It’s strange. I know lots of people who tell me that they simply cannot how to relax. One friend told me that he gets guilt pangs sitting relaxing on a Saturday – he feels obliged to wander around the house and garden hell bent on finding something to occupy him. Another friend recently revealed that, whilst Saturday morning is golf morning, and whilst he actually goes out on the course, he doesn’t really play! He can’t – his mind is stuck reliving everything that happened during the previous week or what’s happening next week. He’s playing golf but, not only is he not chilled, he’s not even all there! Even worse, a friend who doesn’t have a care in the world – great job that he’s really on top of, great home life, great everything, told me that when he’s playing golf he cannot prevent himself feeling guilty – feeling that he should be at home or in the office.

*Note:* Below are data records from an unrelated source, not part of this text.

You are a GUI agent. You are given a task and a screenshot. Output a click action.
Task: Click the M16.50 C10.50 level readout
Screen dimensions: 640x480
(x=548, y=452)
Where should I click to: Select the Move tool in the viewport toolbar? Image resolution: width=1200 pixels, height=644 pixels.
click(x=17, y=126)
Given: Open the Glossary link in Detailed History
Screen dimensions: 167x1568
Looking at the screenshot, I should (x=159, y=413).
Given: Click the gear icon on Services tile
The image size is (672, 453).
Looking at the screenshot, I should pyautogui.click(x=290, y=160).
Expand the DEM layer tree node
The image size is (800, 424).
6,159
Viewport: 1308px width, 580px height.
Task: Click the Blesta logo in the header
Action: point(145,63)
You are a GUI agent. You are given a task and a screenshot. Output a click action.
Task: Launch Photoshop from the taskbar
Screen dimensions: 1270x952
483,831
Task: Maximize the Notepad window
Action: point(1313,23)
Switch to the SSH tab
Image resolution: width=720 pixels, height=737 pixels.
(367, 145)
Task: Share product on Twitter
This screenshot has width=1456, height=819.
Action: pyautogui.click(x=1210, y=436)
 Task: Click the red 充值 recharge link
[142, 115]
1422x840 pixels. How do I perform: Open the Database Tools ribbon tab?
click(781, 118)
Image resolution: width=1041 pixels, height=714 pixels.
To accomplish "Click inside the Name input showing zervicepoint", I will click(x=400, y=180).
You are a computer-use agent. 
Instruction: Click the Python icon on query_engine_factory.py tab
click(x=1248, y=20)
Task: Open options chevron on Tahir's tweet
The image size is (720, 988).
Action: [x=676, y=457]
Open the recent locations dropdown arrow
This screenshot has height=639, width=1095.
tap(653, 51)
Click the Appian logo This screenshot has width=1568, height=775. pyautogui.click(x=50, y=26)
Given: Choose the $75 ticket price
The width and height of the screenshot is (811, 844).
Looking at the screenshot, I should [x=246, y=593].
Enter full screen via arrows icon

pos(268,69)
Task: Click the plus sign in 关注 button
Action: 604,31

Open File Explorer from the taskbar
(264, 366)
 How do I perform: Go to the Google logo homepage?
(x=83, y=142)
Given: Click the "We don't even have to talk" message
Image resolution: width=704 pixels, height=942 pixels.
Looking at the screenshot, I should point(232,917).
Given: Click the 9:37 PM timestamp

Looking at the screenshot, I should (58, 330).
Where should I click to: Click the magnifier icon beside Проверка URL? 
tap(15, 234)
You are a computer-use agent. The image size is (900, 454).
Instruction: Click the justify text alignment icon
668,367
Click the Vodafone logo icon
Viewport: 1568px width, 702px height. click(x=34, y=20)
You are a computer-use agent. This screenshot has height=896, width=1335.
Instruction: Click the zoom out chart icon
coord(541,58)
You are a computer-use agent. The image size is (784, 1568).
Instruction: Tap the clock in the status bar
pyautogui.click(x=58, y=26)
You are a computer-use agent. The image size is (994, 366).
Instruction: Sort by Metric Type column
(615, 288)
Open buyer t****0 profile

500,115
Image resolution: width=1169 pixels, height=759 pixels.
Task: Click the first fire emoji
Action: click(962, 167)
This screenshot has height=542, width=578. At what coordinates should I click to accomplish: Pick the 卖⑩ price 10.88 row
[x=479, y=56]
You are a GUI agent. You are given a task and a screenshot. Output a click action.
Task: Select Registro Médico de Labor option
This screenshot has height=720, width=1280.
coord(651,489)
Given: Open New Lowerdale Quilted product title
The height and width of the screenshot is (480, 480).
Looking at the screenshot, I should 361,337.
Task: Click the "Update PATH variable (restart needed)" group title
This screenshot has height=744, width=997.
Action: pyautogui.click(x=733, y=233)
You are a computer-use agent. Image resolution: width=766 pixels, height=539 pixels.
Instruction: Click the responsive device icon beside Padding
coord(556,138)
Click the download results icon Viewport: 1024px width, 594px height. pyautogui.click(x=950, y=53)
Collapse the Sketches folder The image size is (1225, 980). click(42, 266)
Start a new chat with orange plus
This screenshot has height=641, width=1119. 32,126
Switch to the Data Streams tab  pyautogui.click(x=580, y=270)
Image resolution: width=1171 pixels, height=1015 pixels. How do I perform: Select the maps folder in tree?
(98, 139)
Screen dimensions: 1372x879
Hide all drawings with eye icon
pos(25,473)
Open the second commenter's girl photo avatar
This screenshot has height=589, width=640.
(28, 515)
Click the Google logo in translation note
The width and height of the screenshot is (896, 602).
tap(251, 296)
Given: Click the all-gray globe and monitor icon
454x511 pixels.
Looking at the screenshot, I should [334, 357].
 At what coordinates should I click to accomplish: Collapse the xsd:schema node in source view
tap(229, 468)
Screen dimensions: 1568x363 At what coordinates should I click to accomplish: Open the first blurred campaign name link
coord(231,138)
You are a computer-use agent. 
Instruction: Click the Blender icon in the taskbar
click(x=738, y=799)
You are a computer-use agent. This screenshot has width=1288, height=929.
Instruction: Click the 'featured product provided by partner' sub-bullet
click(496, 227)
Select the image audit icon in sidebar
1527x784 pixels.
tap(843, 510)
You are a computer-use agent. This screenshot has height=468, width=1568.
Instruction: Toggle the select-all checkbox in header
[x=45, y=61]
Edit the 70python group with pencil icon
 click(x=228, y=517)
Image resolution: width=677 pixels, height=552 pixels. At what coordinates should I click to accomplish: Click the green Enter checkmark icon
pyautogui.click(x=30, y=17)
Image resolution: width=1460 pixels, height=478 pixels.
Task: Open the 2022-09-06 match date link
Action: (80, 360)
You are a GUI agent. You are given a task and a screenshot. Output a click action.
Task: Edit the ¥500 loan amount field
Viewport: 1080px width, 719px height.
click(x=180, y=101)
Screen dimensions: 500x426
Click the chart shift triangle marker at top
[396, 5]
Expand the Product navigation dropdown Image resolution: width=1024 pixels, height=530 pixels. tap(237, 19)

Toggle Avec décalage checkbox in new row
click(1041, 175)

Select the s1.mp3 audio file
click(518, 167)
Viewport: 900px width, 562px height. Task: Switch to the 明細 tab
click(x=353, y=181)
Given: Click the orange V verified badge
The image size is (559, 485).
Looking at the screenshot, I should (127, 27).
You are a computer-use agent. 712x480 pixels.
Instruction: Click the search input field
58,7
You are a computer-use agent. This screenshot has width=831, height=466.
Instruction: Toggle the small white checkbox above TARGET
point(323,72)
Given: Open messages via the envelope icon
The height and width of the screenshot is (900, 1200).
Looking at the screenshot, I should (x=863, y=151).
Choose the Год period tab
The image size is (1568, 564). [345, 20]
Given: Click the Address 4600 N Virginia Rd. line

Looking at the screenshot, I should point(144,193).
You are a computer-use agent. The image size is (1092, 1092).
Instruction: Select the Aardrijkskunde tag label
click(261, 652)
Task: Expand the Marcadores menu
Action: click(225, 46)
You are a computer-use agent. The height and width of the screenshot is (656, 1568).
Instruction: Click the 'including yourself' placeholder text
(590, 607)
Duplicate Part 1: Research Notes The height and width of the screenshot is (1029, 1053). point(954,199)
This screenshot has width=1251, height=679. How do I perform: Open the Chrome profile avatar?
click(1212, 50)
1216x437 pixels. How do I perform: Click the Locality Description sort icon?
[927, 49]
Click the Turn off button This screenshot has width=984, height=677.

Modern living effectively demands of us that we must be constantly on the go. But there’s a big difference between filling your day with activity and getting the really important things done. And one of the most important things that you should have as an integral part of your life is time to chill. A New York Times article a couple of years ago explained that native tribes in the Amazon basin live the life that every New Yorker wants – seven hours work each week, the rest spent at leisure. However, New Yorkers simply wouldn’t know what to do with all that leisure. OK, there’d be plenty of activity squeezed into it – but what about totally chilling (like the Amazonians)?
Check Out This HOT OFFER…Secret Software Legally Hacks $$$$$ – Click Here!
Read More...



Fifteen years after his #1 New York Times bestseller, Ageless Body, Timeless Mind, Deepak Chopra revisits “the forgotten miracle”–the body’s infinite capacity for change and renewal. You cannot take advantage of this miracle, Chopra says, unless you are willing to completely reinvent your body, transforming it from a material object to a dynamic, flowing process. “Your physical body is a fiction,” Chopra contends. Every cell is made up of two invisible ingredients: awareness and energy.